为了将收集到的熵与LFSR混合,我们与使用自身的线性组合来修改LFSR内部状态不同的是,它们将内部的位和事件中收集到的位相异或。因为LFSR是熵保留的,对于常用的32位LFSR,不管提供多少种子位,这个结构最多在状态中产生32位的熵,但是这远远不能满足任何密码学的需求,它必须被加到一个更大的缓冲池之中。
<2>. 基于表的LFSR。
当增加一些字节时,用一次一位的时钟控制LFSR是一种很慢的操作。作为中断来运行,是非常慢的方式。为了加快处理速度,我们可以采用查找表的方式一次处理一个字节,而不是象基本的LFSR那样一次只处理一位。同样,最后产生的熵必须被加到一个更大的缓冲池之中。
3.1.3 处理和输入
CSPRNG处理步骤的目的是将收集的种子数据转化为某些可以返回给调用函数的东西,同时不影响CSPRNG内部状态。如果这里只是简单用一个调用函数来处理的话,那么提供随机数是不安全的。因为大部分情况下,缓冲池的熵总是小于缓冲池的大小。这就为推断LFSR内部状态提供了可能。

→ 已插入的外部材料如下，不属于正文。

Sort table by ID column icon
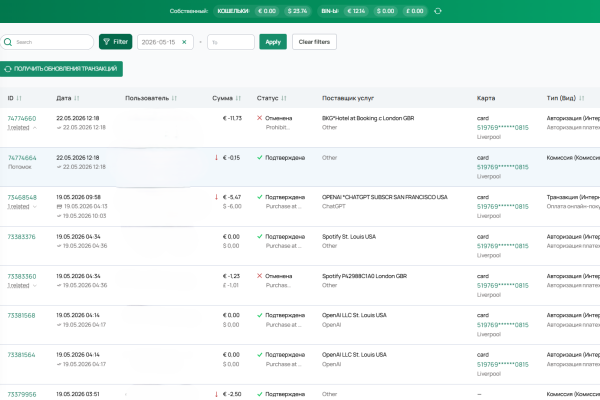The width and height of the screenshot is (600, 400). click(x=19, y=98)
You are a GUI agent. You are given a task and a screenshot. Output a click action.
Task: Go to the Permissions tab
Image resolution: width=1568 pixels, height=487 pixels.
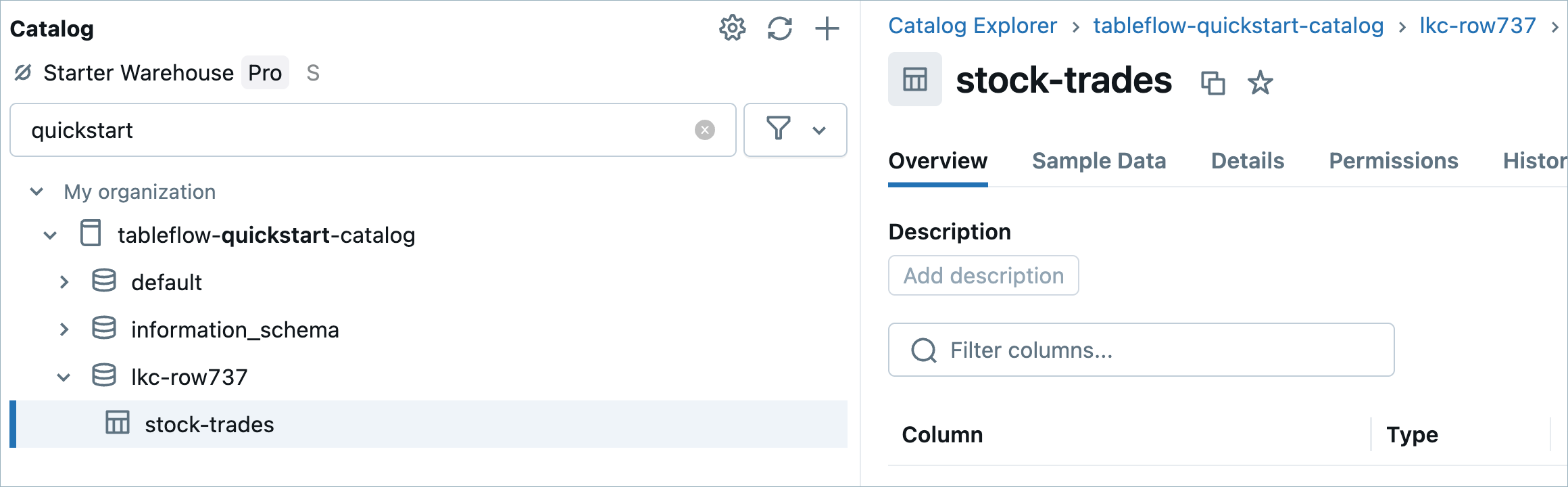tap(1393, 161)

处理的一般技巧是使用一个单向散列函数来处理种子数据并将它同CSPRNG内部的状态“搅拌”在一起。但是,这里有一个问题需要解决。由于从平台上收集的事件可能是阻塞性的,也就是说在某些时刻,LFSR没有被更新。这个时候,我们要么等待新的事件种子的收集,要么使用旧的种子。但是这两个选择对我们来说都是不可取的。为了解决这个问题,我们采用普通PRNG的方式。当LFSR没有被更新时,我们并不等待新的事件种子,而是简单地重新搅拌当前的状态、缓冲池以及搅拌计数器。 该搅拌计数器确保了每次搅拌时散列的输入都是唯一的。
3.1.4 存在的问题
大部分平台都会面临一个问题,就是第一次启动的时是缺乏熵的,因为不可能收集足够的事件。一般的解决方法是在系统关闭前在磁盘上创建一个种子文件以便下次启动时使用。但是这存在安全隐患。因为如果在种子文件被删除之前攻击者可以读取它的话,那么RNG中所有的熵都有可能暴露给攻击者。虽然有一些方法可以在一定程度上阻止攻击者获取这个种子文件,却不能根除存在的安全隐患。唯一可靠的方法就是在系统启动之后和调用RNG之前,等待足够多的随机事件发生。
3.2 不基于开发平台的CSPRNG设计原理。
不基于开发平台的CSPRNG的处理流程同基于开发平台的CSPRNG很相似(如下图)。不同的是不需要收集这一步。任何输入的熵都是直接送给处理层并且马上成为CSPRNG的状态的一部分。正是这个原因,不基于开发平台的CSPRNG要比基于开发平台的CSPRNG快的多,且不存在阻塞的情况。
根据应用的不同,不基于开发平台的CSPRNG可以分为两类。对于许多短运行时间的应用程序来说,例如文件加密工具,CSPRNG必须以短的时间周期生存并且还要对输出的长度不敏感。对于长的运行时间的应用程序来说,例如服务器和用户守护程序,CSPRNG要有长的生命周期并且必须合理的维护。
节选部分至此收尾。